March 28, 2009 at 7:00 am 

Financial Information Forum LogoRecently, I had the opportunity to attend the quarterly Financial Information Forum (FIF) event entitled “Doing More with Less” at Thomson Reuters in Times Square in New York.  The session opened (in typical FIF fashion) with market data statistics, which were presented by Chris Perry of Thomson Reuters and Manisha Kimmel of FIF.  Recession aside, we we’re still seeing impressive market data growth.  (Can someone please tell the market we’re in a damn recession and stop producing so much data?  Kidding, our course.  We at Tervela thrive on this.)
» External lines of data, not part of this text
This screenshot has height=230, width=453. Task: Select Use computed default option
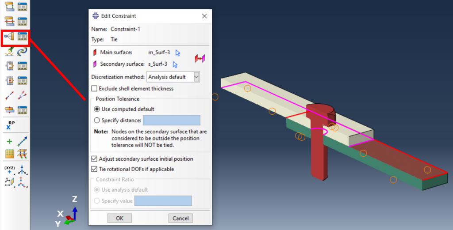(97, 109)
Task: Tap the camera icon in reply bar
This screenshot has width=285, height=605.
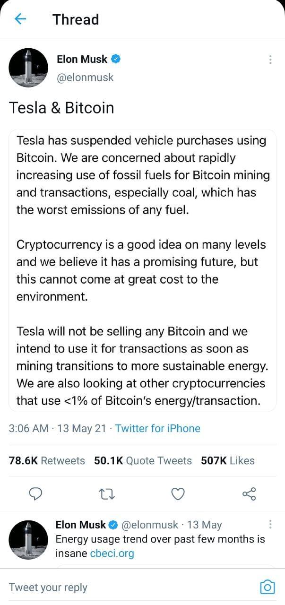Action: (x=268, y=587)
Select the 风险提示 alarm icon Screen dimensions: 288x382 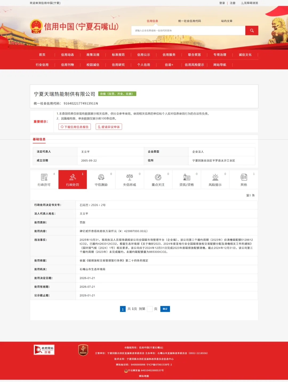pos(215,177)
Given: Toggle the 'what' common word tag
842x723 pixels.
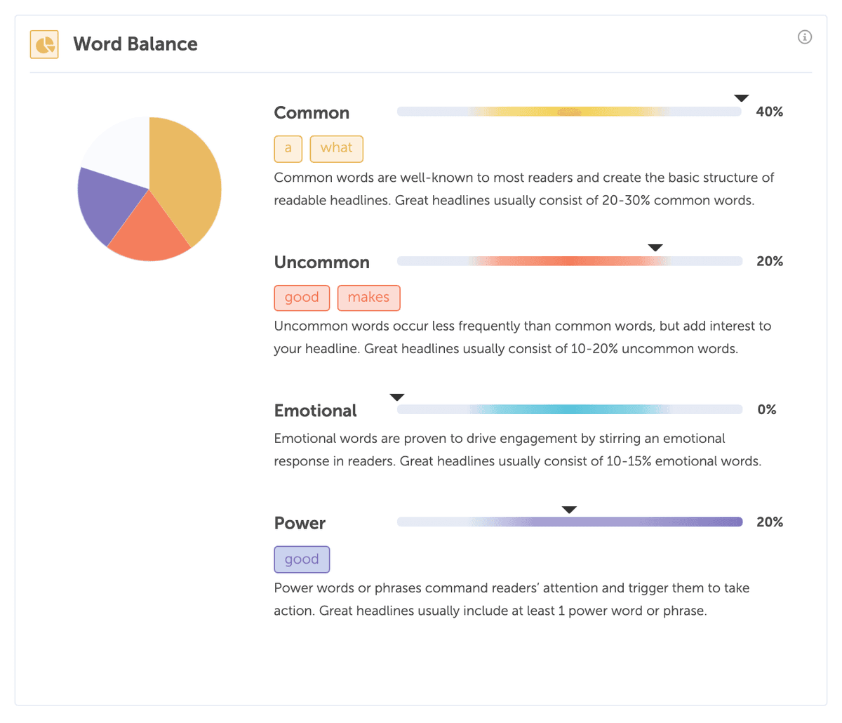Looking at the screenshot, I should tap(337, 148).
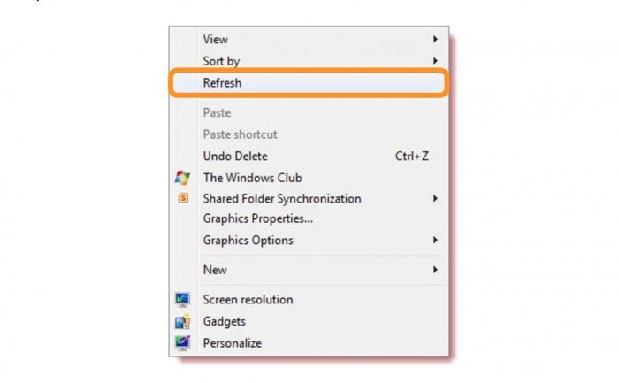Select the Paste shortcut entry
Image resolution: width=619 pixels, height=383 pixels.
pyautogui.click(x=240, y=134)
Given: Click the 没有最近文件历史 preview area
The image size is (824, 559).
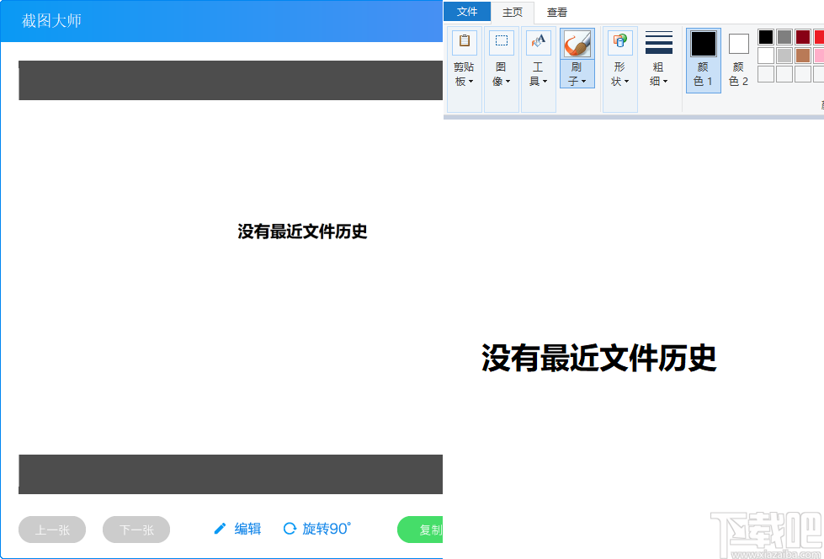Looking at the screenshot, I should click(303, 232).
The follow-on panel was moderated by the esteemed Tom Jordan, President & CEO, of Jordan & Jordan.  Practitioners in the hot seats, whom I compliment on their honesty, included:

  • Brett Redfearn, Global Head of Liquidity & Algorithmic Trading, J.P. Morgan
  • Madalena Sheehan, Executive Director, Global Wealth Management, Morgan Stanley
  • Dan Weingarten, Senior Vice President and Co-Director of Global Sales and Marketing, Penson Worldwide

My takeaway was about efficiency: in how we operate, in how we process data, in how we work with our partners, in how we continue to make our customers happy. Though certainly an important tactic, I’d much rather be an organization that’s already up the efficiency curve.   As AIG and GM are proving, it’s not a great time to retool.  But we also heard how volatility and increasing volumes are having an adverse effect on trading systems.  The panelists described the unerasable link between business and technology.  They discussed their concerns about the risk of technical outages.  Think about the link:  technical outage = business outage. Obvious?  Of course, but just make sure your movement to efficiency doesn’t leave you vulnerable.